By Henry Akubuiro
In visual narrative, artist Oluwafunke Saka brings personalised themes onto the canvas to either serve as inspiration or shared experience. Her works come with quite some bold lines, combining a mixed of painting and drawing either pleasant nostalgia or traumatic experience.
From sojourning through life challenges, to vulnerability, as well as the spirituality of shared encounters, Saka brings creative contents that boost art appreciation. With less emphasis on figurative imageries, the artist applies the total scenery of every theme to be as expressive as possible.
Like most artists, who have the freedom and right of choice of themes, Saka’s subjects come with the two sides to art appreciation. Viewers either see their personal emotion or refresh traumatic experience that they won’t want to reflect on.
Her diversity as regards the medium used include working with acrylic, paper, yarn, wood, and adire. The simplicity of her creative expression can be seen in works such as Lost In Transit, Until My Last Heartbeat, and Rites of Passage, among others. While the artist’s depth of artistic articulation to challenges of life appears attractive, she might be confronted with scientific facts to back up her claims of what could be described as art therapy.
In a multiple of four pieces entitled Lost in Transit, Saka’s paintings note the delicate space between departure and arrival. Either in mental or physical context of transit, the work seems to define transit as uncertain, and that embarking on such journey hangs in the balance of fate. “It draws from my own experiences of navigating life’s interruptions, delays, and unplanned detours,” Saka clarifies the message of the painting.
Again, the artist provides counselling, in visual terms with her depth of narrative as regards resilience to life’s struggles. This time, she appears personal, in another piece titled Until My Last Heartbeat, in which the painting seems to assert visual testament to endurance, vulnerability, and the determination to stay strong despite the weight of life’s scars. In the painting, the artist makes the heart so conspicuous that it represents what she calls “more than an organ; it is a vessel of memory, resilience, and emotional inheritance.”
Between the choice of keeping artist’s personal experience away from the themes in focus, some artists would rather use their art to highlight immediate environment only. For Saka, she has a different choice in her visual narratives of how art is appreciated. The artist often explore the unseen struggles of the mind and spirit, as seen in Until My Last Heartbeat, in which the contents explain the artist’s turning inward to confront the fragile yet unyielding nature of the human condition.
The painting is really loaded with contents that’s subject to curious engagement of viewers, for example in stitched forms and dangling threads that echo wounds, repairs, and the act of restrain, self-control. Such exists in the the textures that speak to the layered experiences that shape everyone, in situations like pain, healing, and hope, among others related life experience.

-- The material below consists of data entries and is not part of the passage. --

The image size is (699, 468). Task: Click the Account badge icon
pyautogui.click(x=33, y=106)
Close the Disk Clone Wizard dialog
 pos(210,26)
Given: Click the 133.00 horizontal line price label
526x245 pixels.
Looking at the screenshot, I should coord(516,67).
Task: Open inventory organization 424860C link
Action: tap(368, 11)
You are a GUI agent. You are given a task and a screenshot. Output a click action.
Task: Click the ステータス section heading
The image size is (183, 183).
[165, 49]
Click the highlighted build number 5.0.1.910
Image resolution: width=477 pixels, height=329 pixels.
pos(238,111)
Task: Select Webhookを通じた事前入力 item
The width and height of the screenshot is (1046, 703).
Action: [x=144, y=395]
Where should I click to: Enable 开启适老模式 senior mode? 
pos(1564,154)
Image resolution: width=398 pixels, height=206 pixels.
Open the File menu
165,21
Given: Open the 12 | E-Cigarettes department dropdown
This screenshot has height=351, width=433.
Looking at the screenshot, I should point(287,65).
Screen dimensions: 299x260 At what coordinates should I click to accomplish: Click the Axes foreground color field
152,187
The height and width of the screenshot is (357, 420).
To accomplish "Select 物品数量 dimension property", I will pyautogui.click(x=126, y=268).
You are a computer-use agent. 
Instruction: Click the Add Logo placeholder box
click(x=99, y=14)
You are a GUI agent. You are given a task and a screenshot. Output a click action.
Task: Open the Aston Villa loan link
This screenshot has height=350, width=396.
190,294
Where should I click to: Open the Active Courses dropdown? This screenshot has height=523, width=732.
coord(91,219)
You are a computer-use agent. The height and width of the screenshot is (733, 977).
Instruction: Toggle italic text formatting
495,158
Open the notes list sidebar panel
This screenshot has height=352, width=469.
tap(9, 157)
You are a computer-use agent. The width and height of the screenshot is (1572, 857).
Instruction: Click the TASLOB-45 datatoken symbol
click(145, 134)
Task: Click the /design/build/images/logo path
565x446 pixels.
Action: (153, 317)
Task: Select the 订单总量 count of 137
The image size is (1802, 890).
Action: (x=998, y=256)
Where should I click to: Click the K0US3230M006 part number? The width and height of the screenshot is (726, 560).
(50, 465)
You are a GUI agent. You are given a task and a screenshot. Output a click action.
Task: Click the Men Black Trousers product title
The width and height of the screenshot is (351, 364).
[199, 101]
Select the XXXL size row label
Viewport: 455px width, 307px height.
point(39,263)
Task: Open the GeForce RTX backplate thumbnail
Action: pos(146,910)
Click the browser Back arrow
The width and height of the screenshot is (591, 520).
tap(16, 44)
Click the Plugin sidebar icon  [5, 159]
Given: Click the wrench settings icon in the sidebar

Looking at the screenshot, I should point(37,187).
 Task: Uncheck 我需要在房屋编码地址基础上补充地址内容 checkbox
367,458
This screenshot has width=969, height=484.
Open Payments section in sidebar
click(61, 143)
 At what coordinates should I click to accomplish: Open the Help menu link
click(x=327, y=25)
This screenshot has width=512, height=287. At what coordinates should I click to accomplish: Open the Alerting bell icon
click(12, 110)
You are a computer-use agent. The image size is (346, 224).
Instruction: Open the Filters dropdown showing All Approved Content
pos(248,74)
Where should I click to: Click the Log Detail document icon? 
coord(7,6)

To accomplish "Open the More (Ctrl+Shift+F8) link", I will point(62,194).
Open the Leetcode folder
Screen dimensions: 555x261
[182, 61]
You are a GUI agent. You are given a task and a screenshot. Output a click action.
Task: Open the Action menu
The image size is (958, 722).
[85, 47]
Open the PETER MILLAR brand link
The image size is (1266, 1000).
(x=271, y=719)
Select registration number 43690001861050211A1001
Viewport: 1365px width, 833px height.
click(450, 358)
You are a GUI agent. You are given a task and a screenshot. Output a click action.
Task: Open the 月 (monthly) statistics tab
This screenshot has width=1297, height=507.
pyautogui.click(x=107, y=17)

On every piece of art, the viewers either see personal experience to cherish or dislike. For Saka’s Until My Last Heartbeat, this piece carries personal ongoing dialogue between body and soul, health and survival, the visible and the invisible. More emotional, the painting symbolises assurance to keep breathing, keep loving, keep creating until the last heartbeat.
As an artist in the diaspora, Saka’s trainings in both fine art and pharmacy reflects her resilience of being a Nigerian. With both art and science within her disposal, using the healing knowledge as therapeutic factor of creativity, she sees art as a form of medicine for the heart and soul.